_What this task involves_. Echo the material starting at the line that contains "This screenshot has height=565, width=1147." and ending after the line that contains "tap(66, 195)", including both of those lines. Omit the pictures from your answer.

_Working data_.
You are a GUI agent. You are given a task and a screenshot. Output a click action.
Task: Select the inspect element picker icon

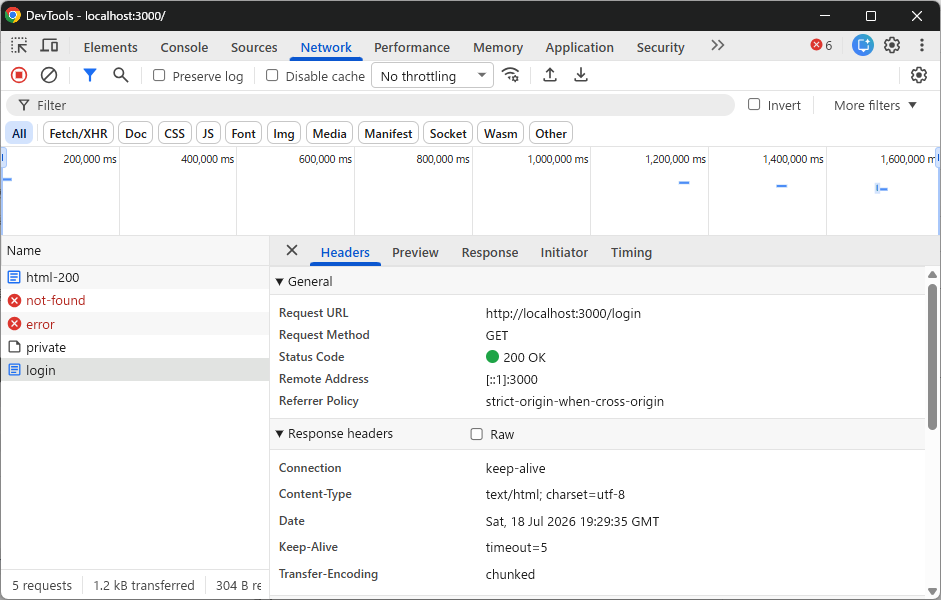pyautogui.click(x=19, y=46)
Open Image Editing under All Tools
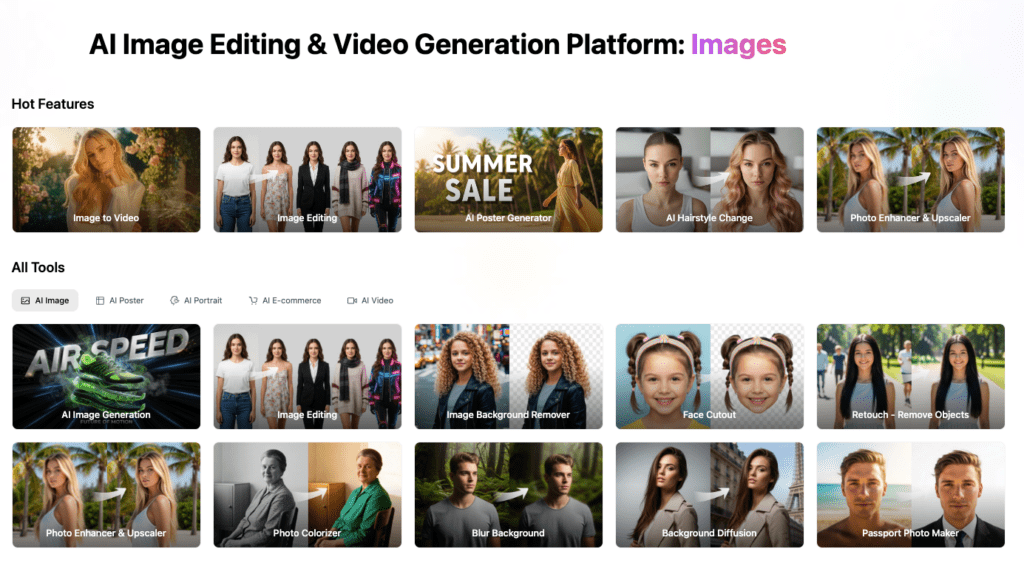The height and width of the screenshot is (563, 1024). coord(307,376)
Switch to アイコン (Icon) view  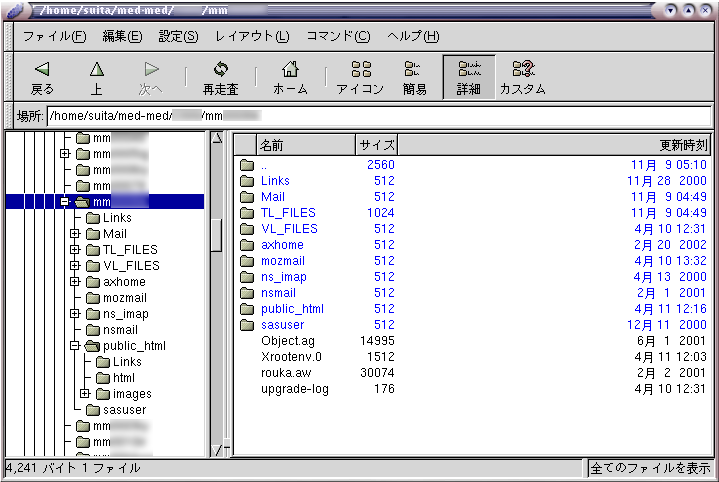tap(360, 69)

* * *

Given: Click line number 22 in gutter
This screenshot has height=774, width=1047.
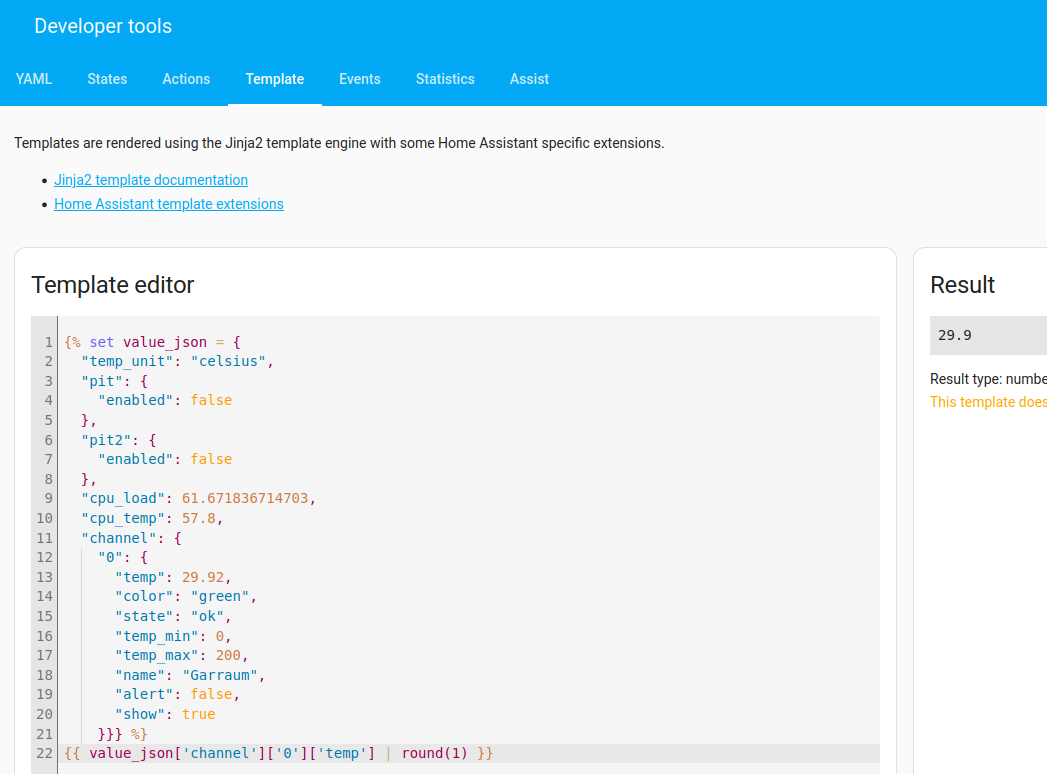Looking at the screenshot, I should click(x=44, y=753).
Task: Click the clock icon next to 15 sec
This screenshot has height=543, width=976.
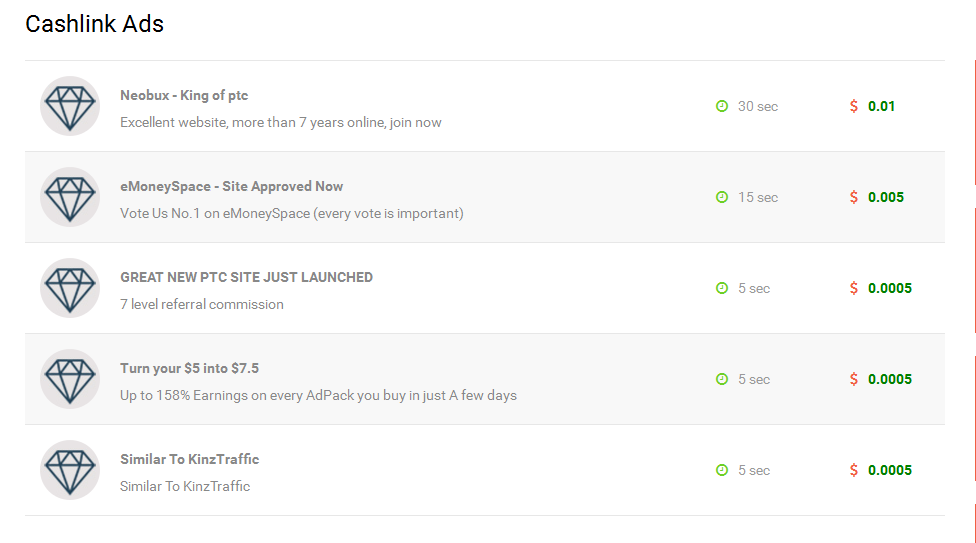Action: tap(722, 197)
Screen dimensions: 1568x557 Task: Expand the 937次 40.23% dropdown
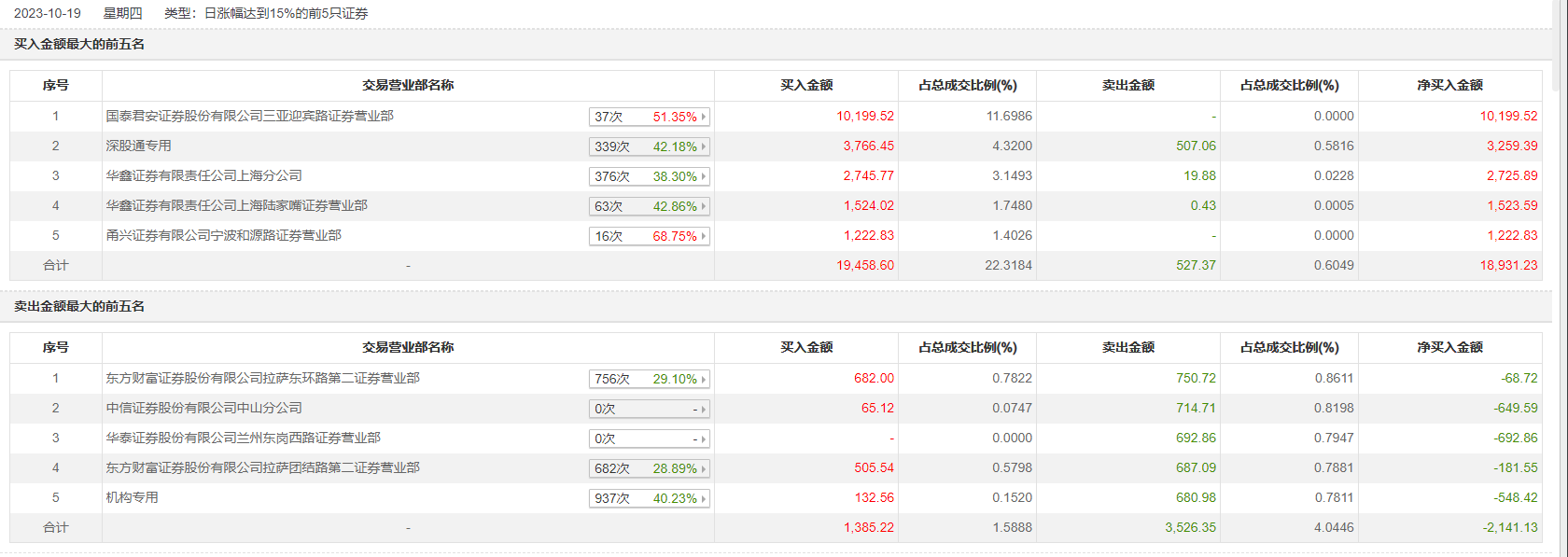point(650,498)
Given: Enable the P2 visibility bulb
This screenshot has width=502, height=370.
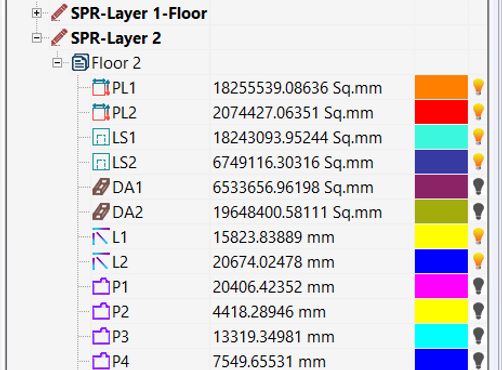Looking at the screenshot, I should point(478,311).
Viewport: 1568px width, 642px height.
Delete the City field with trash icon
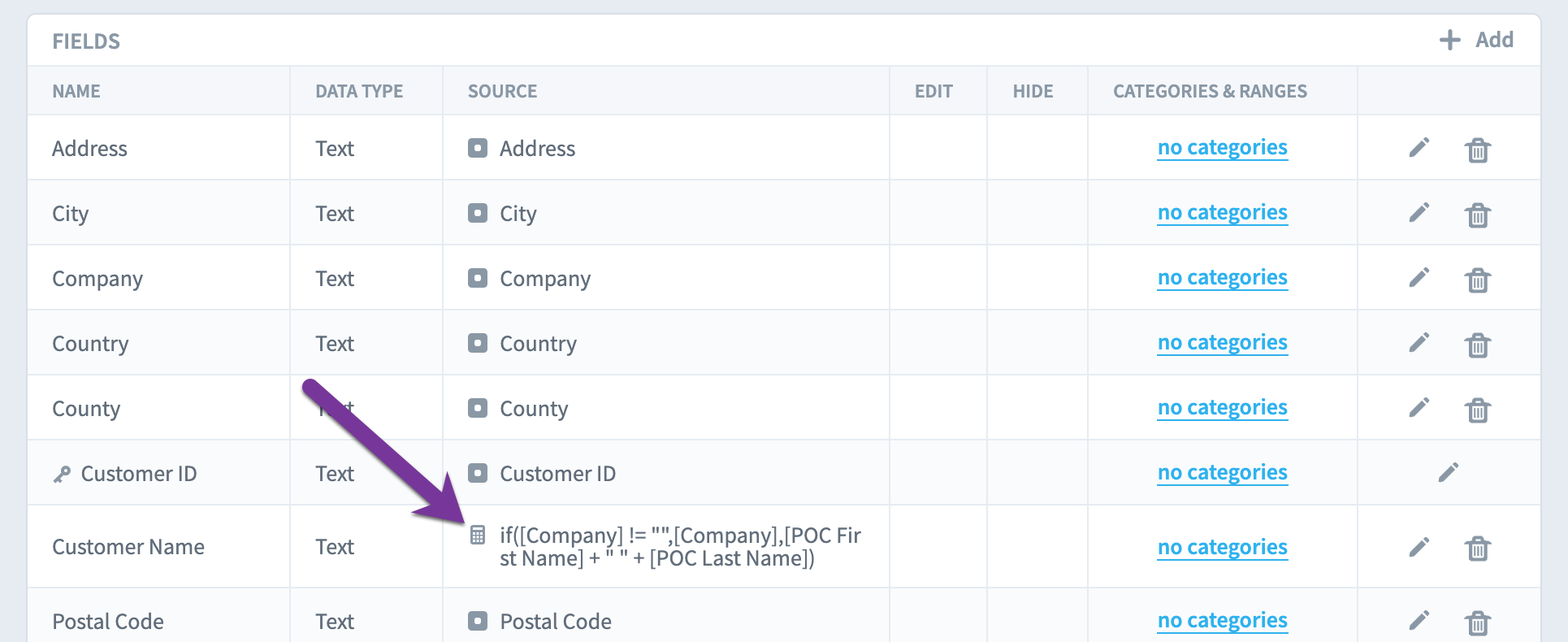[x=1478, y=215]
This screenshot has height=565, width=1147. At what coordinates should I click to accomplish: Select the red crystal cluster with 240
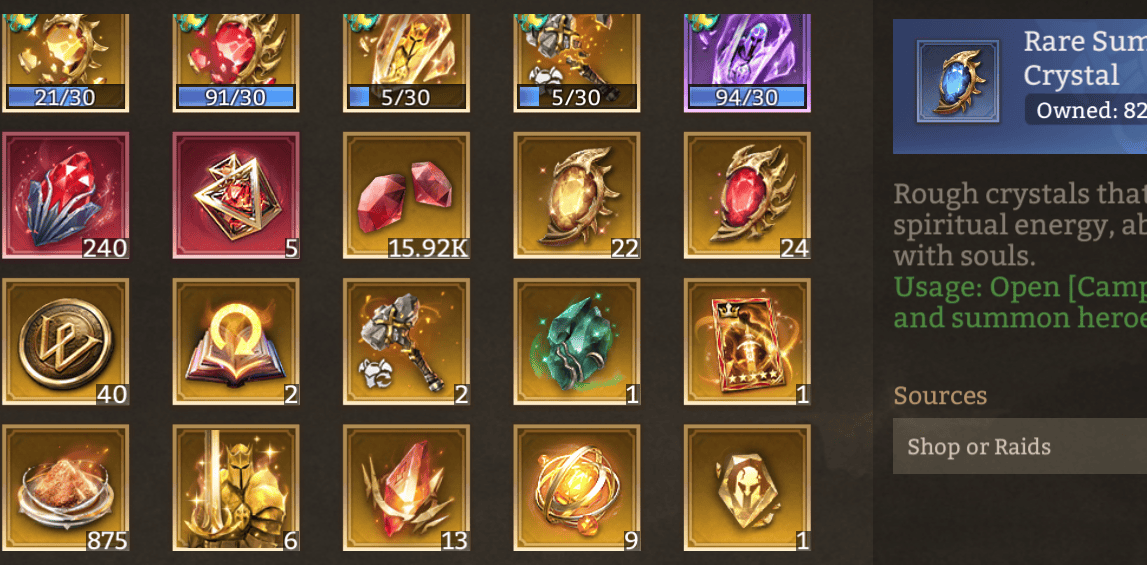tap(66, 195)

...

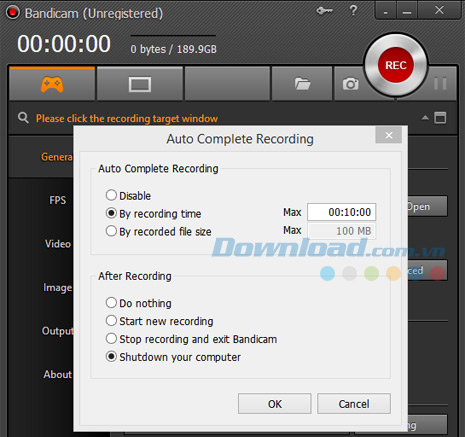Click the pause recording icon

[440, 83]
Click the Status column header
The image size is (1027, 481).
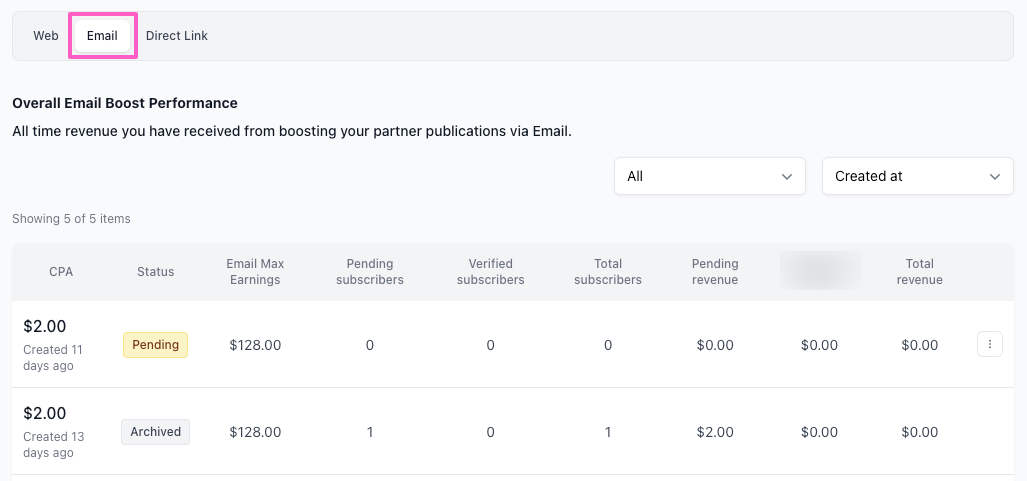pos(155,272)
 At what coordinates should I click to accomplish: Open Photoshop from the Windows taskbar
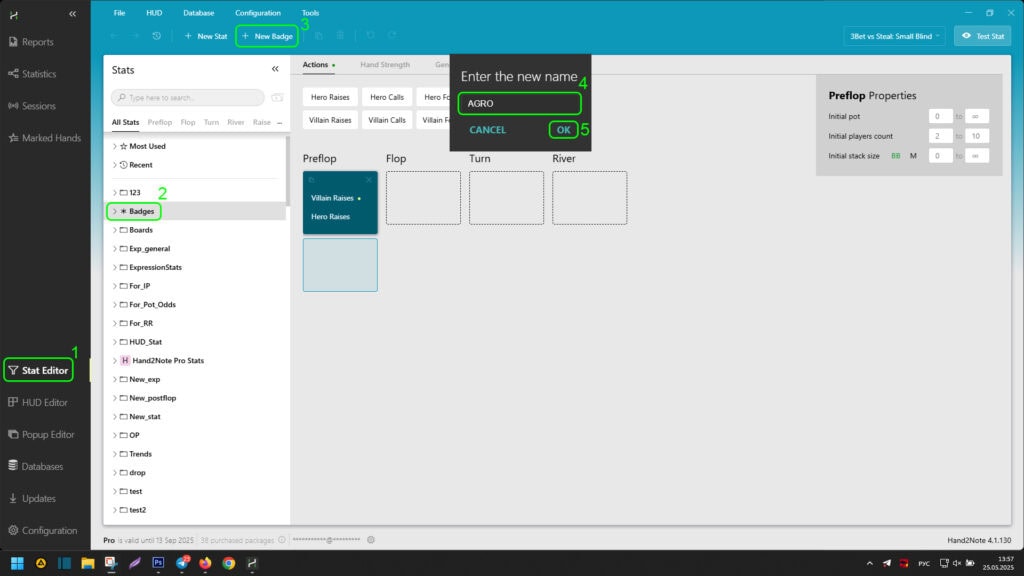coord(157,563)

_Written solution_.
This screenshot has height=565, width=1147. At what coordinates should I click to accomplish: Select the red crystal cluster with 240
tap(66, 195)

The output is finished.